I am curious how it stands up to all the others. Virtual Box didn't have it in their grid.
- I bought a product that needed a license key;
- in order to use it, I was sent to a 3rd party site I had never dealt with before that provides the keys;
- the site requires me to enter part of my credit card as my proof of purchase to use it;
- it then takes me to a totally broken page, which, thankfully, has a license key;
- that license key is rejected for some indeterminate amount of time by vmware.com due to a known slowness problem with their key distribution system;
- once it’s finally not rejected, vmware.com still merrily asks me to give it an email that it knows damn well it didn’t give me but still accepts just the correct key from the key distro site anyways
There, I fixed it so it's not such blog spam, buy software much?
As far as I can tell, some guy bought a copy of VMWare Fusion with a moderately poor customer experience, can't activate it within the first half hour, writes a blog post to complain and gets his buddies at Fog Creek to upvote.
Why on earth did you think other people would be interested in this?
It's this kind of crap that drives people to piracy (with justification).
When VMWare moves to a simpler (perhaps iTunes-like) system, then pirates have no rational justification.
I get that you should make it easy for people to buy your software legitimately.
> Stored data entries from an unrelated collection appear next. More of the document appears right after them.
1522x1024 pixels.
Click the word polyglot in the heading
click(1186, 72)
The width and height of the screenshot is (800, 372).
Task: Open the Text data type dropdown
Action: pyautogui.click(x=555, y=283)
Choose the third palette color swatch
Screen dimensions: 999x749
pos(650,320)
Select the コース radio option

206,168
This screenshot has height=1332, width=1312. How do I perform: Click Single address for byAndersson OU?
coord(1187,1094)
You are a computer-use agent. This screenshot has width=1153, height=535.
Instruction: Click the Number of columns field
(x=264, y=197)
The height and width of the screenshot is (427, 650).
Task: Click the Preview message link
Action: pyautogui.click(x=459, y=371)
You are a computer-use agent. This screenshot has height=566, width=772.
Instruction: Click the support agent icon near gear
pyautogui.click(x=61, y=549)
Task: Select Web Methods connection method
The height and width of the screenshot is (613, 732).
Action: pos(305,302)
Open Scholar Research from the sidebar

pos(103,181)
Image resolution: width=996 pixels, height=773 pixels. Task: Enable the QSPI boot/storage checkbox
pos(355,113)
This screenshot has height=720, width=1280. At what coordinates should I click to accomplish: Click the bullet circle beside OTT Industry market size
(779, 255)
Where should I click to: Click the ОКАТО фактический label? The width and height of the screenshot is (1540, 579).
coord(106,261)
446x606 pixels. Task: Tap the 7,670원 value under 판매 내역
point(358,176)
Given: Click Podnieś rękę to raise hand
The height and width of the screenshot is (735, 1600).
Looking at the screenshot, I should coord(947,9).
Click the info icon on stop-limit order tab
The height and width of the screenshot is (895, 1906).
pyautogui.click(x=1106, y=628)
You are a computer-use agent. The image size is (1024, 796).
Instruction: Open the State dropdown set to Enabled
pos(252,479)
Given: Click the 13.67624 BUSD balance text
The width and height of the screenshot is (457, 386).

But I don't buy the argument that if you don't, they are "justified" in stealing it. Everybody rationalizes whatever they do. That doesn't make it right.
> Why on earth did you think other people would be interested in this?
Well, right now it's top on HN. Seems pretty self-explanatory.
There are an infinite number of ways to communicate how not to do things. Enumerating them only serves to decrease the entropy rate.
What I suspect is most people enjoyed this article because VMware made a fool of themselves, but not, as you suggest, because it provides an enlightening anecdote that will inspire the reader to avoid a common pitfall and yield an effective checkout process.
Someone once said to me "A smart person learns from their mistakes, a brilliant person learns from other people's mistakes."
Positive examples show you what you should do and how you should do it, but they often leave out why. A negative example makes it very clear why you should do things a certain way and avoid doing them other ways.